◆ **What to do**:
Please transcribe the data below exactly. Leave the pictures out.

◆ **Data**:
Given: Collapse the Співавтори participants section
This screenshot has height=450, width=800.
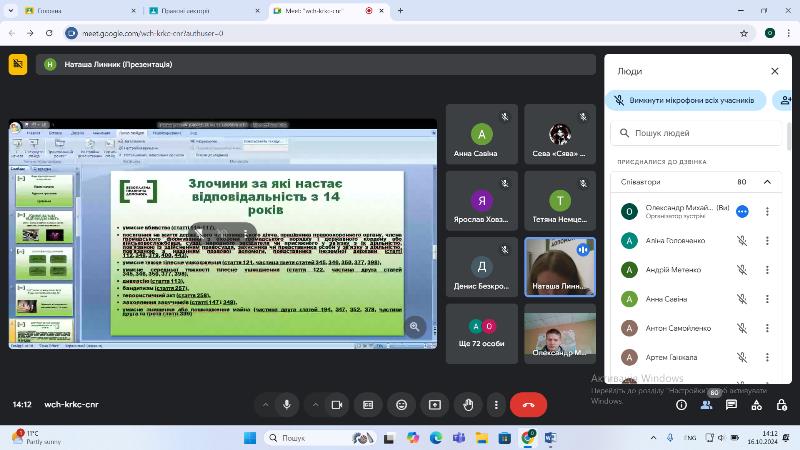Looking at the screenshot, I should (x=768, y=182).
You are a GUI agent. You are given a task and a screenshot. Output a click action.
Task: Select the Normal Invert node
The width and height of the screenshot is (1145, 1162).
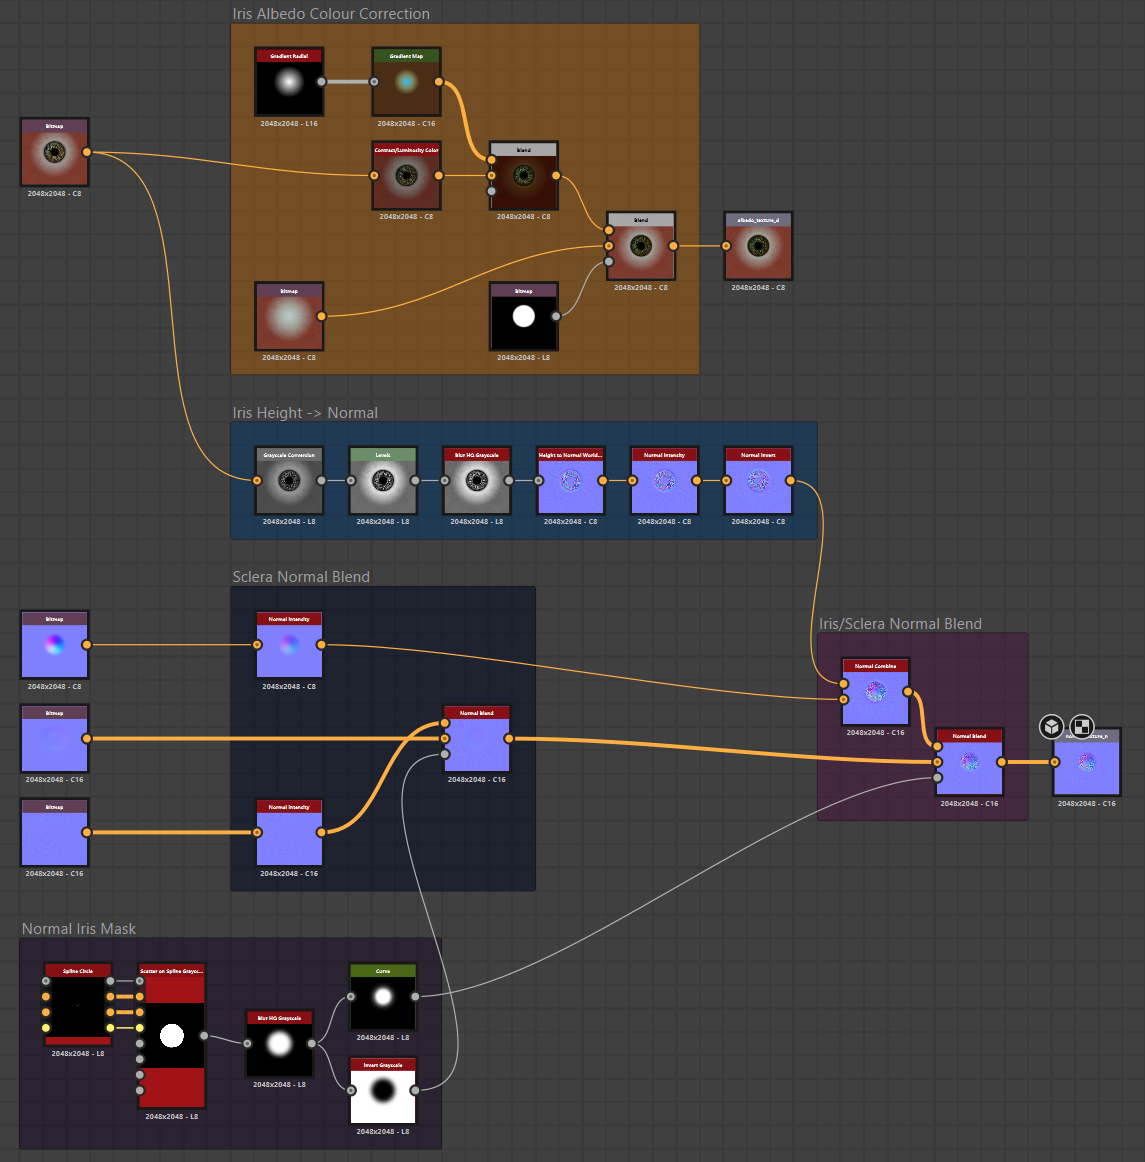pos(758,481)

◆ **Answer box**:
Given: Collapse the Співавтори participants section
This screenshot has height=450, width=800.
Looking at the screenshot, I should (x=768, y=182).
You are a GUI agent. You are given a task and a screenshot. Output a click action.
Task: Select the Normal Invert node
The width and height of the screenshot is (1145, 1162).
pos(758,481)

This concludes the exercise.